### What the task asks:
Output exactly the lines from the one with "Instruction: Click 审" to the close of the records below, first and last included.

### Supplied data:

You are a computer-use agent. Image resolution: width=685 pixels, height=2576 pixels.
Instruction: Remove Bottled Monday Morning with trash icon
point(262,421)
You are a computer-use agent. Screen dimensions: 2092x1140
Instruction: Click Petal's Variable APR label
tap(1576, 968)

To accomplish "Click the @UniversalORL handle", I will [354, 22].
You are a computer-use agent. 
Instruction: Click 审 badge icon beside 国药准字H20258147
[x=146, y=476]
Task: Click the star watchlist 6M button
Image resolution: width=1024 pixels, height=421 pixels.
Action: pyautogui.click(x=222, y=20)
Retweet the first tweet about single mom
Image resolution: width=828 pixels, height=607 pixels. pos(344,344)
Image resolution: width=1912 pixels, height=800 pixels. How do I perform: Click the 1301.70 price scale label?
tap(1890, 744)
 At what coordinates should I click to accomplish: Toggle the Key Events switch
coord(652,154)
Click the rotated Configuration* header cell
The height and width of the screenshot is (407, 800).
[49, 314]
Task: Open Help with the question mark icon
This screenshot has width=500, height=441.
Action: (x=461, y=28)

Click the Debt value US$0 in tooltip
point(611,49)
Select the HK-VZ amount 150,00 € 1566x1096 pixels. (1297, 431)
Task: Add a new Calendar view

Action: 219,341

### Task response:
Instruction: Click 审 badge icon beside 国药准字H20258147
[x=146, y=476]
Task: Click the star watchlist 6M button
Image resolution: width=1024 pixels, height=421 pixels.
Action: pyautogui.click(x=222, y=20)
Retweet the first tweet about single mom
Image resolution: width=828 pixels, height=607 pixels. pos(344,344)
Image resolution: width=1912 pixels, height=800 pixels. How do I perform: Click the 1301.70 price scale label?
tap(1890, 744)
 At what coordinates should I click to accomplish: Toggle the Key Events switch
coord(652,154)
Click the rotated Configuration* header cell
The height and width of the screenshot is (407, 800).
[49, 314]
Task: Open Help with the question mark icon
This screenshot has width=500, height=441.
Action: (x=461, y=28)

Click the Debt value US$0 in tooltip
point(611,49)
Select the HK-VZ amount 150,00 € 1566x1096 pixels. (1297, 431)
Task: Add a new Calendar view

Action: 219,341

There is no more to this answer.